The Century at 25 Central Park West (Irwin S. Chanin, 1931) is the corridor's southern Art Deco twin-tower anchor, at the corner of 62nd–63rd Street. The 31-story building contains 416 cooperative apartments. The Century, like The Majestic, represents the late-prewar Art Deco residential tradition that ran through the early 1930s as the prewar luxury cycle wound down.

The Kenilworth at 151 Central Park West (Townsend, Steinle & Haskell, 1908) is one of the corridor's older Beaux-Arts apartment houses, predating the Roth twin-tower era by two decades. The Kenilworth's 12-story Beaux-Arts exterior anchors the corridor's older apartment-house tradition.

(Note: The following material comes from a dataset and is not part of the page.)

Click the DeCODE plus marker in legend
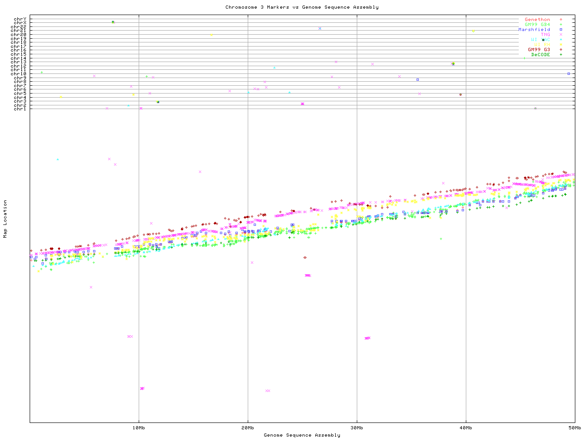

The Langham at 135 Central Park West (Clinton & Russell, 1907) is comparable in vintage and architectural register to the Kenilworth, with Beaux-Arts and Italian Renaissance exterior details and a substantial residential history.

The Brentmore, The Prasada, and a number of additional prewar and early-postwar buildings round out the corridor's residential inventory.

The cumulative effect: a corridor with substantially more architectural variety than the Park Avenue or Fifth Avenue equivalent, anchored by a small number of architecturally extraordinary individual buildings (Dakota, Majestic, San Remo, Beresford, El Dorado, Century) rather than by a coherent architect-and-vintage cluster.

15 Central Park West and the new-construction tradition

The corridor's modern era is anchored by 15 Central Park West at the corner of 61st Street (Robert A.M. Stern Architects, 2008), the limestone-clad cooperative-condominium hybrid that effectively reset the corridor's pricing dynamics on opening and that has become the most-recognized new-construction Manhattan residential building of the past two decades. The building's combination of Stern's neo-prewar architectural vocabulary, the substantial Park-facing exposure, the full-service hotel-grade amenity package, and the building's resident roster — including Sting, Bob Costas, Denzel Washington, Mark Wahlberg, Robert De Niro, Howard Lutnick, and a broader arts-finance-and-corporate-leadership cluster — has anchored the corridor's most consequential modern residential development.

15 CPW operates structurally on a hybrid cooperative-and-condominium ownership form. The "House" building (the prewar-style limestone building fronting Central Park West) operates as a cooperative; the "Tower" building (the taller tower set back from the corridor on the West 62nd Street block) operates as a condominium. This dual-structure approach was designed to accommodate the substantial international and pied-à-terre buyer demand at the building's opening — the cooperative form for the primary-residence demographic, the condominium form for the international and pied-à-terre demographic.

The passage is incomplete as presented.